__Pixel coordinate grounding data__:
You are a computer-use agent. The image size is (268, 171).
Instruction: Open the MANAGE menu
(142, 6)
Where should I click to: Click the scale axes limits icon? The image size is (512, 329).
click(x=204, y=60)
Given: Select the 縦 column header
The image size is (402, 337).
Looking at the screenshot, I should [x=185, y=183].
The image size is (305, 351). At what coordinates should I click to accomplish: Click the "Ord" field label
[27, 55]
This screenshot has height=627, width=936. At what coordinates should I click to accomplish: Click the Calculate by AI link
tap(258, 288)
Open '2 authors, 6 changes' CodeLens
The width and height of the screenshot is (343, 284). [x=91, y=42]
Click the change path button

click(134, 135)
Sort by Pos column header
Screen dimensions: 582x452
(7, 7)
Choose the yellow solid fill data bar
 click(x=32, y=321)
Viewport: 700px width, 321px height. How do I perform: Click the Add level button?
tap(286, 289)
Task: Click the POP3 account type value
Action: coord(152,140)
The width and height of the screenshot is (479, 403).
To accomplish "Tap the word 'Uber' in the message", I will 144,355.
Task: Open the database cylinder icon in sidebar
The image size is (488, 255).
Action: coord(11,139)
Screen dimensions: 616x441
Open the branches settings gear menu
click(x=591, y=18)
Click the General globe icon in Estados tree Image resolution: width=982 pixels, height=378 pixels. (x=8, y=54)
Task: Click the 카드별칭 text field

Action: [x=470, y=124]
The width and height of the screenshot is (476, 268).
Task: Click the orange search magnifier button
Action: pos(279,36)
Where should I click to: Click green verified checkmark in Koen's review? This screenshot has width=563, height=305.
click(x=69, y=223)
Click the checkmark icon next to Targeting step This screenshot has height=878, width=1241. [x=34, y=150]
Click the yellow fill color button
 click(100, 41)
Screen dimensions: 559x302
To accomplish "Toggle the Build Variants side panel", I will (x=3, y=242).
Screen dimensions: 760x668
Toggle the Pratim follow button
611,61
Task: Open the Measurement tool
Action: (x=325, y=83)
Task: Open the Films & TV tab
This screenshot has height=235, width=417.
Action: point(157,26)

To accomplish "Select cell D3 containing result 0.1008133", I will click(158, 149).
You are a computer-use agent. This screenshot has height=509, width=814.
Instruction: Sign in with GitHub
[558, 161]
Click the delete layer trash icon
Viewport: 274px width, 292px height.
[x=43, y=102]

__EXERCISE DESCRIPTION__: Wherever the string "column" occurs in the data, copy the line that holds it.

__RESULT__:
Given: Select the 縦 column header
Sort by Pos column header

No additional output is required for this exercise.